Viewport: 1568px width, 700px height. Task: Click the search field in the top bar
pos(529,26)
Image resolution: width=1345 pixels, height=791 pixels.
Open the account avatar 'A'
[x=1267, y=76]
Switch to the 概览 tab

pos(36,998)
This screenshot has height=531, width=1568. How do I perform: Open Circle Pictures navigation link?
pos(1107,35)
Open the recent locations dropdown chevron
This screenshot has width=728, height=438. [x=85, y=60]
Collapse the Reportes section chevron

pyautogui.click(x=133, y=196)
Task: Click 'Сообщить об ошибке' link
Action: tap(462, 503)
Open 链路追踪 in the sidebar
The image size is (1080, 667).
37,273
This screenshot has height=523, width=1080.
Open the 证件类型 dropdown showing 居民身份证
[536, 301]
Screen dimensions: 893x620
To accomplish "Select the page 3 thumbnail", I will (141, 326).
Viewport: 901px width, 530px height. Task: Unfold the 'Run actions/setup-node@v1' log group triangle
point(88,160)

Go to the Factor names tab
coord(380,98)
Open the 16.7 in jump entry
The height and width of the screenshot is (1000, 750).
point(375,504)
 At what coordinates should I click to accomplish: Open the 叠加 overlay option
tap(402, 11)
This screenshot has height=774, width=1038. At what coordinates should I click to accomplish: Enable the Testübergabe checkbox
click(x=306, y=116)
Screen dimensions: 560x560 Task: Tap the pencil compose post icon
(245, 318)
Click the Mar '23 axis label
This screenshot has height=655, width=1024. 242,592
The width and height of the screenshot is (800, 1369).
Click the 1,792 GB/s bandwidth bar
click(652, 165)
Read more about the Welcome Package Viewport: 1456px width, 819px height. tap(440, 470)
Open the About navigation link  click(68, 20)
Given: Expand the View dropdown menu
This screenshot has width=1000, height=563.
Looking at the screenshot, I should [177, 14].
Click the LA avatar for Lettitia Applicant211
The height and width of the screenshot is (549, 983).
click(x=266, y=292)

■ WHAT NEEDS TO BE DONE ■
Give back exactly the lines above, from the line containing "Open the 16.7 in jump entry" through the line containing "Given: Expand the View dropdown menu", with both end lines and nothing more.

■ TASK SOLUTION ■
Open the 16.7 in jump entry
The height and width of the screenshot is (1000, 750).
point(375,504)
 At what coordinates should I click to accomplish: Open the 叠加 overlay option
tap(402, 11)
This screenshot has height=774, width=1038. At what coordinates should I click to accomplish: Enable the Testübergabe checkbox
click(x=306, y=116)
Screen dimensions: 560x560 Task: Tap the pencil compose post icon
(245, 318)
Click the Mar '23 axis label
This screenshot has height=655, width=1024. 242,592
The width and height of the screenshot is (800, 1369).
Click the 1,792 GB/s bandwidth bar
click(652, 165)
Read more about the Welcome Package Viewport: 1456px width, 819px height. tap(440, 470)
Open the About navigation link  click(68, 20)
Given: Expand the View dropdown menu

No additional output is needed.